THE IRISH REBELLION,

&c.

CHAPTER I.

INTRODUCTION.

LIKE the story of a life, the history of kingdoms is generally pregnant with vicissitude. The sudden rise or rapid dissolution of a state is rarely brought about-the fall of empires is gradual-all have their era of danger or prosperity-and to avert the one and improve the other is the best test of an able and efficient executive.

The most startling period of European history will be found to embrace that stormy interval, occurring between the outbreak of the French revolution, and the legislative act, which, abolishing a faulty home government, made Ireland an integral portion of the British empire. From political evil, political good will frequently arise; and after a painful and sanguinary probation, that consolidation of British influence and power was accomplished, which enabled England in fifteen brief years afterwards to restore the tranquillity of Europe, while her own national dignity was amply vindicated, and lasting advantages secured.

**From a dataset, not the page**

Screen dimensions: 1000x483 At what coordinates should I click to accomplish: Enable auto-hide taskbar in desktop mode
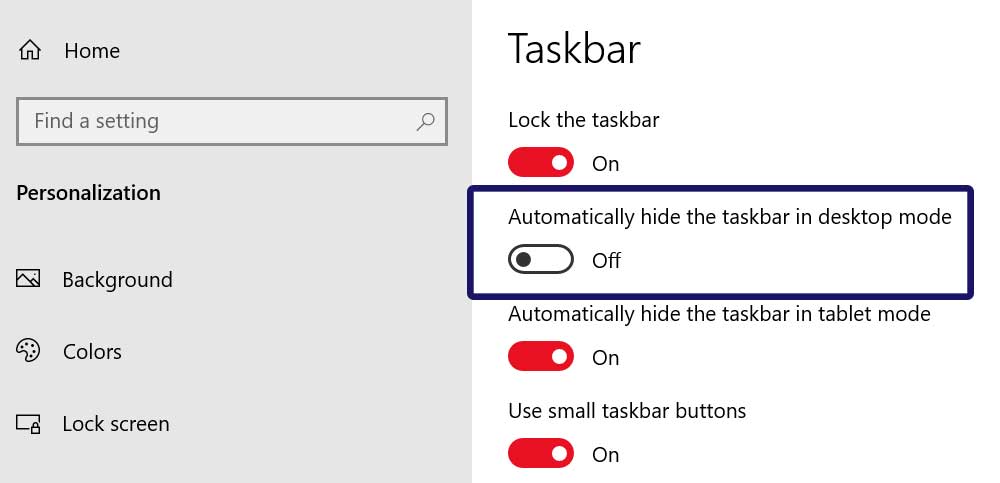pos(541,260)
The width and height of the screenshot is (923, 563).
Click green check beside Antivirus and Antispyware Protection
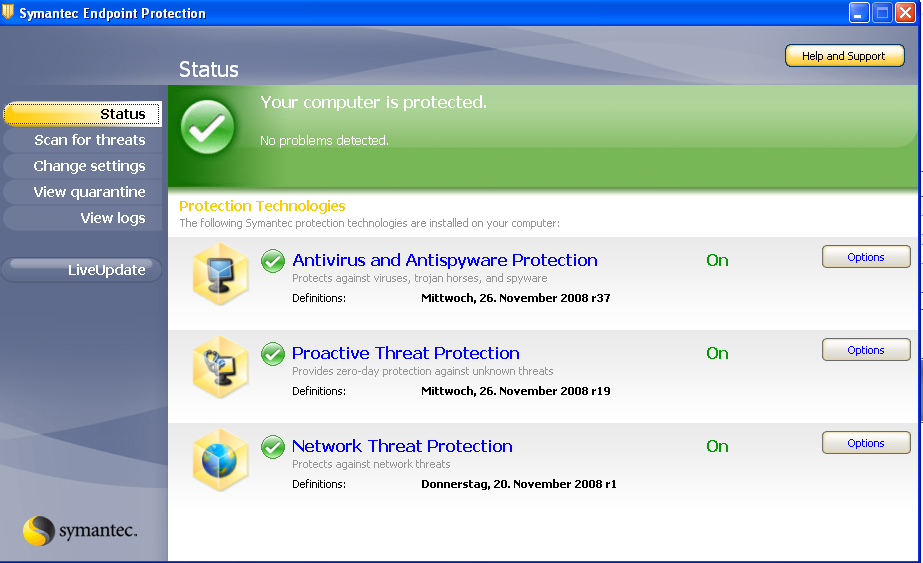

For twenty years before the French revolution broke forth in all its horrors, the evil star of England had been in the ascendant. The colonies were driven into rebellion; and that discontent which bad government had induced was consummated by worse measures, and the states separated from the mother-country. The temper of the times was unfriendly to concession-when the sword was drawn the scabbard was thrown away-and sanative diplomacy was not the course resorted to by the Court of St. James to reclaim her unruly but ill-used children. To coerce, and not conciliate, was the evil policy of the personages in power-bad statesmanship did for America what her own exertions could not have achieved-and England, by rejecting their complaints, forced independence on her refractory colonists.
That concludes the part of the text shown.